Linda finit par élaborer des plans pour fuir vers le Nord, qui s’avèrent trop dangereux ; elle se retrouve alors sous la protection temporaire d’une femme blanche esclavagiste ayant de l’amitié pour sa famille, cachée dans une petite chambre sous les toits, avant de devoir abandonner cette retraite trop exposée et se réfugier chez sa grand-mère. Là, on l’installe dans une soupente, sorte de réduit mesurant 2 mètres de long sur 1,50 de large, la partie la plus haute faisant 90 centimètres puis s’inclinant en pente raide. Linda Brent va rester cachée sept ans dans ce minuscule trou, où elle ne peut pas se lever, se tourner, s’étirer, où il n’y a ni lumière ni air, où le froid est source d’engelures au point d’endommager durablement ses pieds, et où sa physionomie générale (jusqu’à sa capacité de parler) sera entamée, la laissant presque handicapée.

Pourtant je préférais ce sort à celui d’esclave, bien que certains Blancs le considèrent enviable et il faut croire que le mien l’était comparé aux autres : je n’avais jamais vraiment sué sang et eau ; je n’avais jamais été lacérée de la tête aux pieds ; je n’avais jamais été battue au point de ne plus pouvoir bouger ; on ne m’avait pas sectionné le tendon d’Achille pour m’empêcher de fuir ; je n’avais jamais été enchaînée à un tronc d’arbre et forcée de le traîner avec moi pendant le travail aux champs ; je n’avais pas été marquée au fer ni déchirée par les chiens. Au contraire, on m’avait toujours bien traitée jusqu’à ce que je tombe entre les mains du Docteur Flint. Avant ça, je n’avais jamais souhaité être libre. Que Dieu ait quand même pitié d’une femme obligée de mener une telle vie même si en apparence, elle semble dépourvue de cruauté.

Entrées de pointage de mots et d'éléments:

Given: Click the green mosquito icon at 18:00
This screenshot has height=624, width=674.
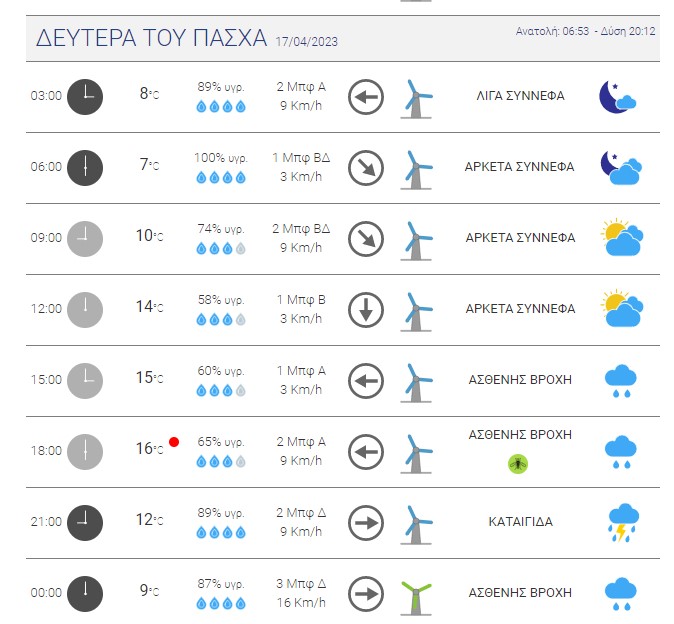Looking at the screenshot, I should pyautogui.click(x=518, y=464).
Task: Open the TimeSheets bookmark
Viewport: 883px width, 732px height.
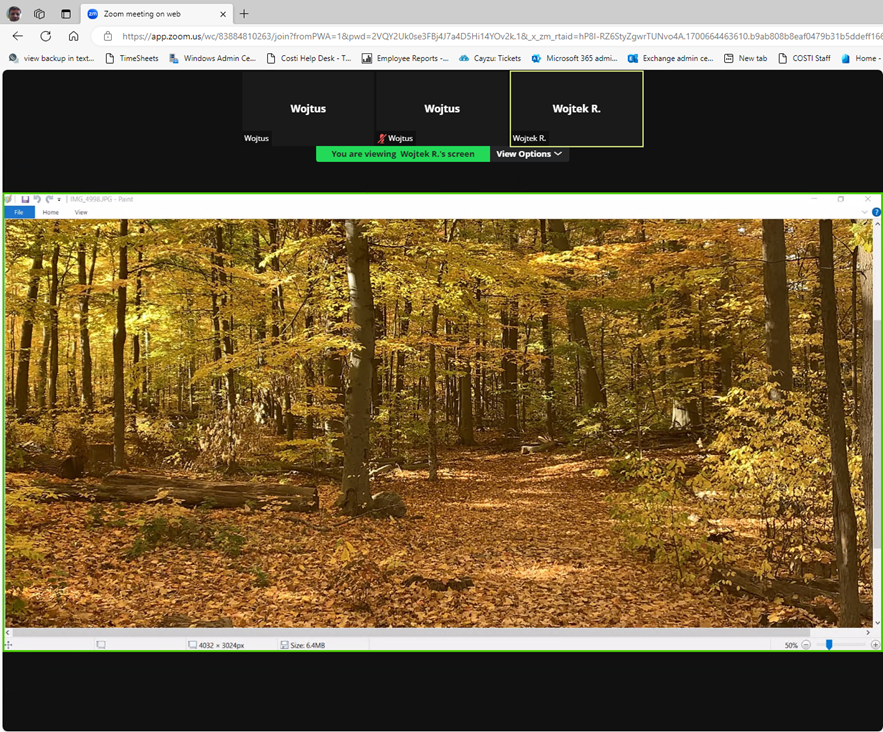Action: tap(132, 58)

Consigne 1:
Répondez à ces questions à l'aide de l'extrait sur Linda Brent :
(a) Pendant combien de temps Linda Brent reste-t-elle cachée dans la soupente ?
(b) Quelles sont la longueur et la largeur de ce réduit ?
(c) Entre les mains de qui la personne qui dit « je » affirme-t-elle être tombée ?
Consigne 2:
Reproduisez le passage de l'extrait sur Linda Brent qui commence par « Linda finit par » et se termine par « laissant presque handicapée. ».
Consigne 3:
Résumez en quelques phrases le paragraphe de l'extrait sur Linda Brent qui commence par « Linda finit par élaborer des plans ».

Résultat 1:
(a) Sept ans.
(b) 2 mètres de long sur 1,50 de large.
(c) Du Docteur Flint.

Résultat 2:
Linda finit par élaborer des plans pour fuir vers le Nord, qui s’avèrent trop dangereux ; elle se retrouve alors sous la protection temporaire d’une femme blanche esclavagiste ayant de l’amitié pour sa famille, cachée dans une petite chambre sous les toits, avant de devoir abandonner cette retraite trop exposée et se réfugier chez sa grand-mère. Là, on l’installe dans une soupente, sorte de réduit mesurant 2 mètres de long sur 1,50 de large, la partie la plus haute faisant 90 centimètres puis s’inclinant en pente raide. Linda Brent va rester cachée sept ans dans ce minuscule trou, où elle ne peut pas se lever, se tourner, s’étirer, où il n’y a ni lumière ni air, où le froid est source d’engelures au point d’endommager durablement ses pieds, et où sa physionomie générale (jusqu’à sa capacité de parler) sera entamée, la laissant presque handicapée.

Résultat 3:
Linda renonce à fuir vers le Nord, car ses plans sont trop dangereux. Elle est d'abord cachée sous les toits par une esclavagiste blanche amie de sa famille. Elle se réfugie ensuite chez sa grand-mère, dans une soupente de 2 mètres sur 1,50, haute de 90 centimètres au plus. Elle y reste sept ans, sans lumière ni air, incapable de se lever ou de s'étirer. Le froid lui abîme durablement les pieds, et son état physique, jusqu'à sa capacité de parler, se dégrade au point de la laisser presque handicapée.